BGH-Ur­teil zur Wirk­sam­keit des Rah­men­ver­trags für Fi­nanz­ter­min­ge­schäf­te

Der Bundesgerichtshof hatte am 9. Juni 2016 einen Fall zu entscheiden, in dem es um die Wirksamkeit des deutschen Rahmenvertrags für Finanztermingeschäfte ging (Az. IX ZR 314/14). Zu dem Urteil haben das Bundesfinanzministerium und das Bundesministerium der Justiz und für Verbraucherschutz gemeinsam Stellung genommen.

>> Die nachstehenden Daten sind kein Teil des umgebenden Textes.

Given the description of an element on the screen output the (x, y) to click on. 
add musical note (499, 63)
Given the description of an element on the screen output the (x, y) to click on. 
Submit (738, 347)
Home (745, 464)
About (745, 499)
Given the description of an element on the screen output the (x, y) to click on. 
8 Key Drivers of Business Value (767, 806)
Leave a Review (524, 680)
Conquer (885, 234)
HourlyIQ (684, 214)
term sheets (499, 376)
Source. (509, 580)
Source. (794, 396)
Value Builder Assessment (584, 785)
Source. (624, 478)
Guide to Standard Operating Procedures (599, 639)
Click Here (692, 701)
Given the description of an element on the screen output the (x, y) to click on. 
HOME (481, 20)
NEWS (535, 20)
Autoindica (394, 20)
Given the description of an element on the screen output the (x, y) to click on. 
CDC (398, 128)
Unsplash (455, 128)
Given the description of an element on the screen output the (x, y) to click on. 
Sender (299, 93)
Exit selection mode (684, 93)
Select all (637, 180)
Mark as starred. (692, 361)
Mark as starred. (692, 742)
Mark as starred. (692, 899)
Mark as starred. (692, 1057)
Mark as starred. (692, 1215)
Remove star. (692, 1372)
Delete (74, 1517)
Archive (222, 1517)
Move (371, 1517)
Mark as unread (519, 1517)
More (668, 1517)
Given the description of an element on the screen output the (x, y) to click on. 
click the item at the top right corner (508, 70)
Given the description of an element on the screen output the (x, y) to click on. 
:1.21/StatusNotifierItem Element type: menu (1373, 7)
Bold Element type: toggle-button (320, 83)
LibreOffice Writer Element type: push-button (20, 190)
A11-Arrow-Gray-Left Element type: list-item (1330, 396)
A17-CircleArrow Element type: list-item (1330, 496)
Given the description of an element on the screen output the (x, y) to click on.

DAX-Kurs auf einem Bildschirm
Quelle:  picture-alliance/ DPA

Gemeinsame Stellungnahme des Bundesministeriums der Finanzen und der Bundesministeriums der Justiz und für Verbraucherschutz:

Heute hat der Bundesgerichtshof ein Urteil zu einem Finanztermingeschäft verkündet, für welches die Geltung des in der deutschen Kreditwirtschaft üblichen deutschen Rahmenvertrags für Finanztermingeschäfte vereinbart worden war. Für den entschiedenen Sachverhalt ist der Senat davon ausgegangen,  dass eine Abrechnungsvereinbarung, die Parteien von deutschem Recht unterliegenden Aktienoptionsgeschäften für den Fall der Insolvenz getroffen haben und die dem § 104 der Insolvenzordnung widerspricht, insoweit unwirksam und die Regelung des § 104 InsO unmittelbar anwendbar ist. Die Urteilsgründe sind noch nicht veröffentlicht.

Sollte sich nach sorgfältiger Prüfung ergeben, dass das Urteil über den Einzelfall hinaus Auswirkungen auf die Akzeptanz des Rahmenvertrags im Markt und von Aufsichtsbehörden hat, wird die Bundesregierung unmittelbar gesetzgeberische Maßnahmen für eine kurzfristige Klarstellung oder Präzisierung der betroffenen Vorschriften des Insolvenzrechts auf den Weg bringen, um zu gewährleisten, dass die gängigen Rahmenverträge auch weiterhin im Markt und von Aufsichtsbehörden anerkannt werden. Auf diese Weise soll sichergestellt werden, dass die Bundesrepublik Deutschland auch weiterhin - wie sämtliche Mitgliedstaaten der EU - zu den Jurisdiktionen gehört, in denen Finanztermingeschäfte wirksam in die üblichen Rahmenverträge eingebunden werden können.